Abstract

The COVID-19 pandemic has laid bare inherent tensions between the protection of intellectual property (IP) and the health of individuals touched by life-threatening medical conditions. Examples from around the world have made front page news: hospitals desperate for ventilator parts while 3D-printing instructions for such parts remain unshared for fear of liability; potentially lifesaving medicines whose manufacture and distribution on sufficient scale is limited by the threat of patent infringement; proprietary clinical data essential for making life-or-death decisions withheld from doctors and patients; the list continues.

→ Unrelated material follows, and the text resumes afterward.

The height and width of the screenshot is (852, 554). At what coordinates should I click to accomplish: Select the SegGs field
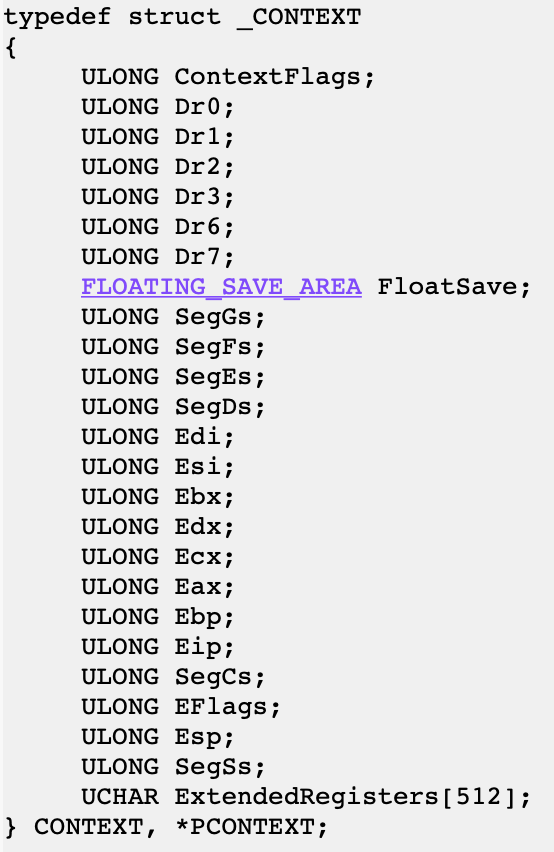pos(213,317)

The threat of liability for IP infringement also dampens the ability to innovate under conditions of emergency, further contrasting the protection of IP with the protection of human lives. A number of policy responses for the current pandemic have been advanced, including the application of government rights under the Defense Production Act to IP contexts, compulsory licensing, legislation that would allow for emergency overrides to IP protections, and efforts to encourage companies to make their IP freely available voluntarily through the Open COVID Pledge. But fears of disrupting IP protections have curtailed the use of these measures, leaving the tensions between protection and life-saving access largely unaddressed. In this Article we argue that the time is ripe for doctors, hospitals, independent compounders, medical products manufacturers, engineers and, ultimately, litigants and the courts to consider the necessity doctrine as an old-new tool for resolving IP disputes. Doing so would not only be ethically sound but would also help to resolve many of the public health critiques that have been plaguing IP law by attenuating ingrained misalignments between IP frameworks and the furtherance of public health goals. The Article demonstrates the need for the necessity doctrine in IP law; explains how claims under the doctrine may allow defendants to avoid liability in circumstances in which infringement is necessary to prevent adverse public health outcomes; and shows why the adoption of this doctrine is needed to increase preparedness ahead of future—indeed expected—outbreaks of infectious diseases.